At Intel's Investor Day today, CEO Bob Swan and Murthy Renduchintala spoke to the ability of the company with respect to its manufacturing capabilities. Intel has historically been strong in its ability to execute on its process technology, however the delay of its 10nm process has obviously raised multiple question marks, and has done for several years. The two Intel executives went into a little detail about what Intel was doing in the interim, and how it has learned from the issues.

Back in 2013, Intel envisoned its 10nm to succeed the 14nm by providing 2.7x density, with new technologies such as Self-Aligned Quad Patterning (SAQP), Contact over Active Gate (COAG), Cobolt Interconnects, and new packaging technologies such as EMIB and Foveros. Intel admits that this was an ambitious plan, and the goals were not clearly defined with the teams and it was ultimately overly complex and not managed in an ideal way.

This ended up pushing 10nm out into a later time frame. In this case, Intel pushed 10nm out to 2019 (technically they shipped Cannon Lake in small quantities on 10nm in 2017, however that is nothing more than a curio in the timeline of semiconductors), and filled the gap with 14+ and 14++.

Intels 14+ and 14++ processes extracted more than 20% more performance (from Broadwell to Whiskey Lake) from the process since its inception. As a result, Intel is prepared to not only get ready for future intra-node optimizations, but actually adjust the roadmap to compensate for it. Murthy made it clear that Intel wants to introduce a Moore's Law-like gain at the beginning of a new process, and another similar gain by the end of the process.

Intel has stated that its 10nm product family (beyond Cannon Lake) will start to be available from the middle of this year (2019), with Ice Lake on client platforms (notebooks).

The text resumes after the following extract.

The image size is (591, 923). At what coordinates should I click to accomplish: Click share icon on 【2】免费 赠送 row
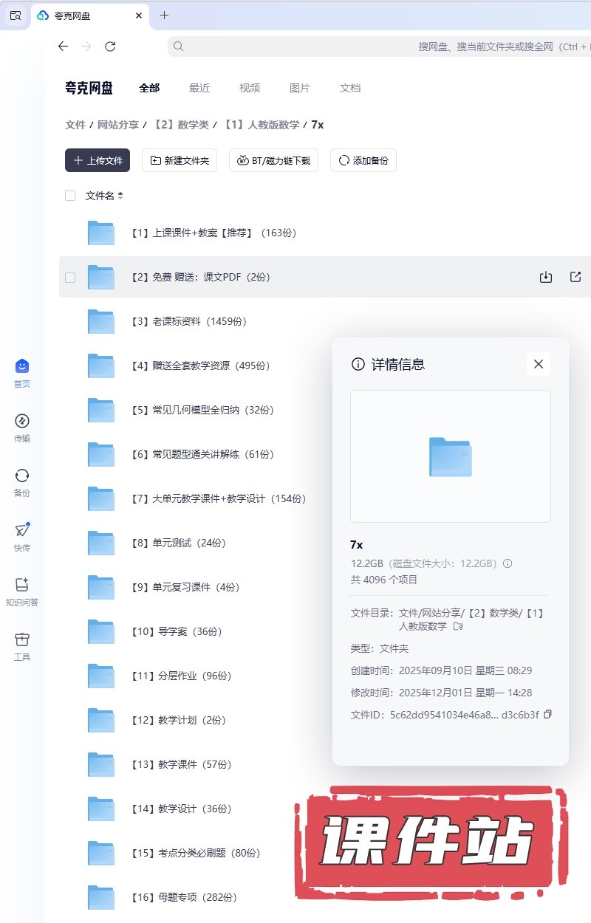575,277
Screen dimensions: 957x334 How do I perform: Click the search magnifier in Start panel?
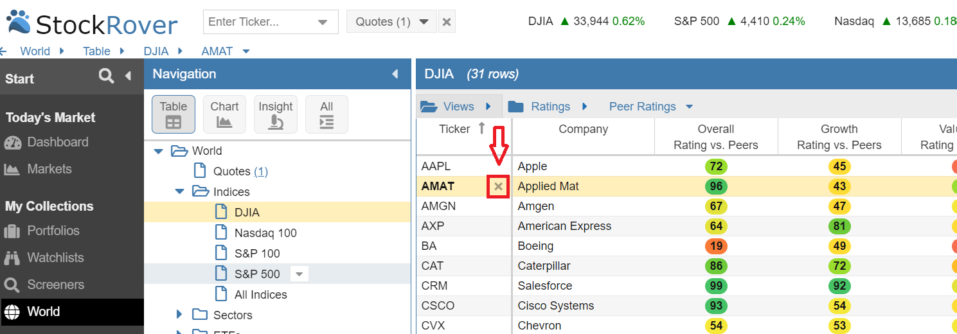click(106, 76)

Intel will be launching multiple 10nm products through 2019 and 2020, including server based 10nm in the first half of 2020:

In the above slide, Intel states that it will have 7nm in production and launching a product in 2021. That sounds very aggressive for a company that has had issues with 10nm. It even shows in Intels radmap, with 10nm (and 10+ and 10++) having a much shorter life cycle than the 14nm family of processes.

With this in mind, Intel's 7nm is going to be the combination of what Intel has learned from the 14nm and 10nm family of products. Intel wants that 2x scaling (Moores Law), but with intra-node optimations planned as part of the roadmap. Intel is also reducing its number of design rules, which should help with execution. 7nm will also be where Intel intersects with EUV, and also introduce next-gen Foveros and EMIB packainging.

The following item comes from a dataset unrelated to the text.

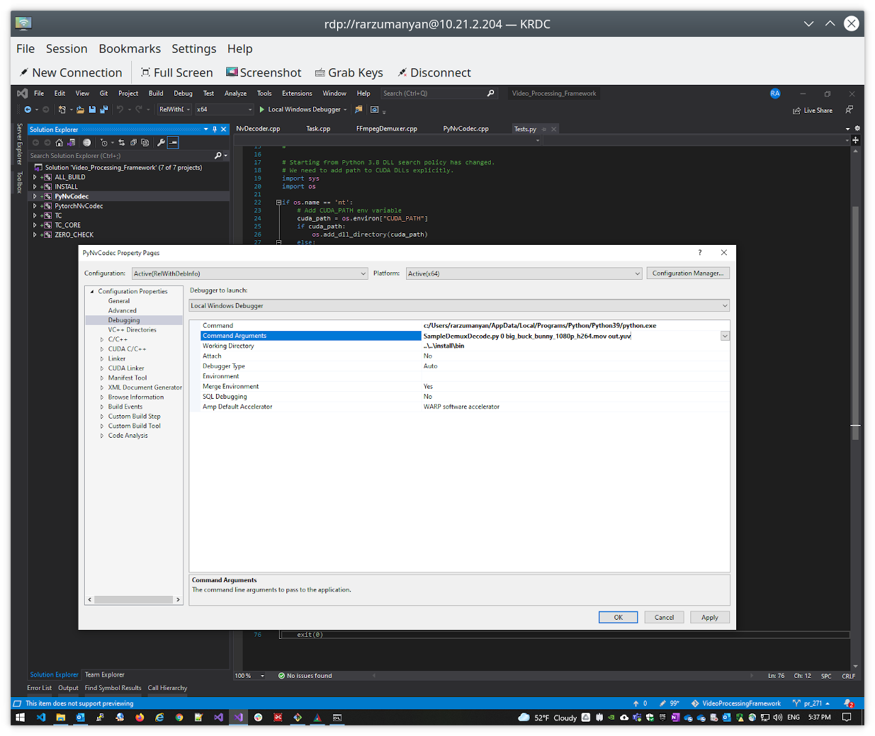Open the Debug menu

[183, 93]
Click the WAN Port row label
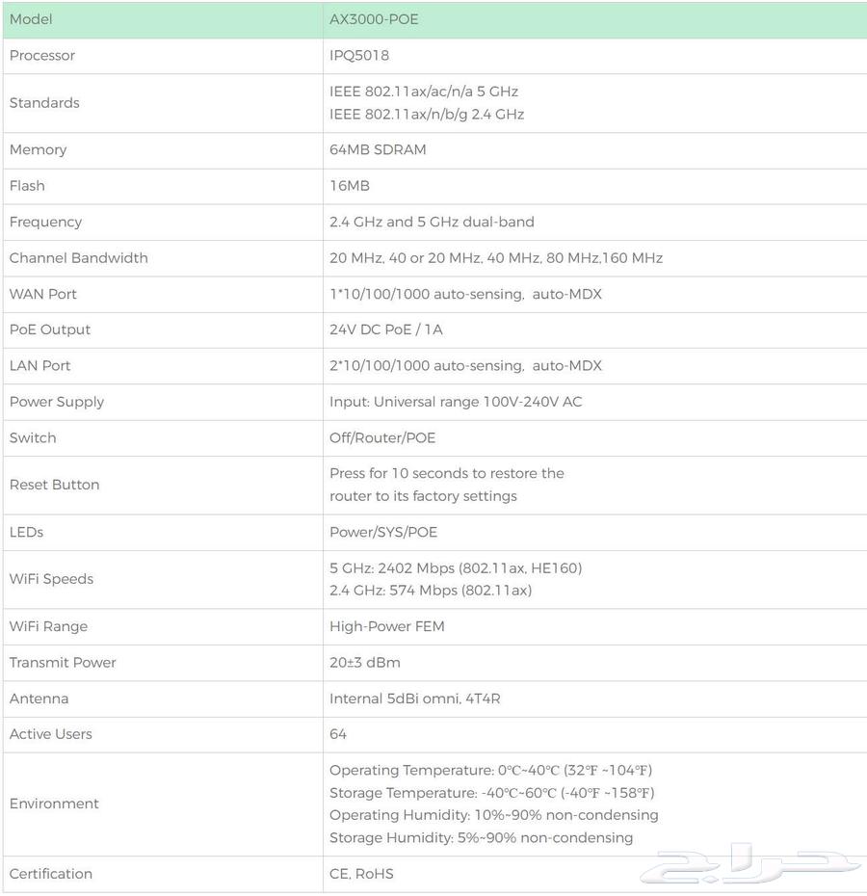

Intel provided this slide, which shows a monolithic PC-Centric die with a multi-die Data-Centric chip built on both Foveros and EMIB. This corroborates our discussion with Intel's chiplet and packaging team, who also stated that we would see Foveros and EMIB on a combined product - specifically the GPU.

Intel announced that its lead 7nm product (lead = top, or lead = first?) would be its new GPGPU, built on the Xe graphics architecture. Intel has stated that its Xe product stack will feature two different microarchitectures from mobile client up to GPGPU, with one of those architectures called Arctic Sound - technically Intel will launch its first discrete GPU in 2020 according to its press release, however the 7nm GPGPU will be launched in 2021.

More information is coming out of Intel's Event, more to follow.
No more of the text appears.